DATA SHOWN:
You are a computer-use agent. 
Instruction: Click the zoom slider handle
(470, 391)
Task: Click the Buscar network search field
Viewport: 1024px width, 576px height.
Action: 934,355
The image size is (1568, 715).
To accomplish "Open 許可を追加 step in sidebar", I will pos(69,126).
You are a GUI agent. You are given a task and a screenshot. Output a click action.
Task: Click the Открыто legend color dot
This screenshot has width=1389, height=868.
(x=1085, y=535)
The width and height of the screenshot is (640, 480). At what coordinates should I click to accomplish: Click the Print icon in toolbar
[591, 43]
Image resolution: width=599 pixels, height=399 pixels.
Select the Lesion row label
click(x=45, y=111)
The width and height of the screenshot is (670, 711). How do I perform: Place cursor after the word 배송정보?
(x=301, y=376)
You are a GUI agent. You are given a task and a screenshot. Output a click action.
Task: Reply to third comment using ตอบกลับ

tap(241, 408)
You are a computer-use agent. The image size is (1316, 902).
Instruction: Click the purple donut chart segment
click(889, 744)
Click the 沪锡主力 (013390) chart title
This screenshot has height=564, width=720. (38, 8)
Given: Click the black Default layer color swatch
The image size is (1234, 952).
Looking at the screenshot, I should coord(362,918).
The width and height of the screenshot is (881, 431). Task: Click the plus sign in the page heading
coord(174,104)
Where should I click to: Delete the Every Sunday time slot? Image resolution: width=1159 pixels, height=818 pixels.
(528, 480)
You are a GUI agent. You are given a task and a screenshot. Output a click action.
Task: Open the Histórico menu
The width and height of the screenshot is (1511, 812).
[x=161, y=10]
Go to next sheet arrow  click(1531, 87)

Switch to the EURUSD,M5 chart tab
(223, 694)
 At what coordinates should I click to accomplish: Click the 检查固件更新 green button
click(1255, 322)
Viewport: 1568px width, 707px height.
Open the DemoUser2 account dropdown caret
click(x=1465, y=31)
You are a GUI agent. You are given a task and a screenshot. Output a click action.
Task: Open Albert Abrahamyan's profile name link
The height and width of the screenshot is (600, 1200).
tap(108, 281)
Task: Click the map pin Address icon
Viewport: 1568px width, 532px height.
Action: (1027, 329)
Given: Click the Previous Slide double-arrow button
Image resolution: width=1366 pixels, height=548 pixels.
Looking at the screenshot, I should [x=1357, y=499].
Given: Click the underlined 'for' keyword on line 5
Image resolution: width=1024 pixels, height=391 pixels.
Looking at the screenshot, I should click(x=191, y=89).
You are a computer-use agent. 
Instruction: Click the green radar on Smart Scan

THE PROBLEM: Print all of the entries again, exactly as written.

TASK SOLUTION:
You are a computer-use agent. 
Instruction: Click the zoom slider handle
(470, 391)
Task: Click the Buscar network search field
Viewport: 1024px width, 576px height.
Action: 934,355
The image size is (1568, 715).
To accomplish "Open 許可を追加 step in sidebar", I will pos(69,126).
You are a GUI agent. You are given a task and a screenshot. Output a click action.
Task: Click the Открыто legend color dot
This screenshot has width=1389, height=868.
(x=1085, y=535)
The width and height of the screenshot is (640, 480). At what coordinates should I click to accomplish: Click the Print icon in toolbar
[591, 43]
Image resolution: width=599 pixels, height=399 pixels.
Select the Lesion row label
click(x=45, y=111)
The width and height of the screenshot is (670, 711). How do I perform: Place cursor after the word 배송정보?
(x=301, y=376)
You are a GUI agent. You are given a task and a screenshot. Output a click action.
Task: Reply to third comment using ตอบกลับ

tap(241, 408)
You are a computer-use agent. The image size is (1316, 902).
Instruction: Click the purple donut chart segment
click(889, 744)
Click the 沪锡主力 (013390) chart title
This screenshot has height=564, width=720. (38, 8)
Given: Click the black Default layer color swatch
The image size is (1234, 952).
Looking at the screenshot, I should coord(362,918).
The width and height of the screenshot is (881, 431). Task: Click the plus sign in the page heading
coord(174,104)
Where should I click to: Delete the Every Sunday time slot? Image resolution: width=1159 pixels, height=818 pixels.
(528, 480)
You are a GUI agent. You are given a task and a screenshot. Output a click action.
Task: Open the Histórico menu
The width and height of the screenshot is (1511, 812).
[x=161, y=10]
Go to next sheet arrow  click(1531, 87)

Switch to the EURUSD,M5 chart tab
(223, 694)
 At what coordinates should I click to accomplish: Click the 检查固件更新 green button
click(1255, 322)
Viewport: 1568px width, 707px height.
Open the DemoUser2 account dropdown caret
click(x=1465, y=31)
You are a GUI agent. You are given a task and a screenshot. Output a click action.
Task: Open Albert Abrahamyan's profile name link
The height and width of the screenshot is (600, 1200).
tap(108, 281)
Task: Click the map pin Address icon
Viewport: 1568px width, 532px height.
Action: (1027, 329)
Given: Click the Previous Slide double-arrow button
Image resolution: width=1366 pixels, height=548 pixels.
Looking at the screenshot, I should [x=1357, y=499].
Given: Click the underlined 'for' keyword on line 5
Image resolution: width=1024 pixels, height=391 pixels.
Looking at the screenshot, I should click(x=191, y=89).
You are a computer-use agent. 
Instruction: Click the green radar on Smart Scan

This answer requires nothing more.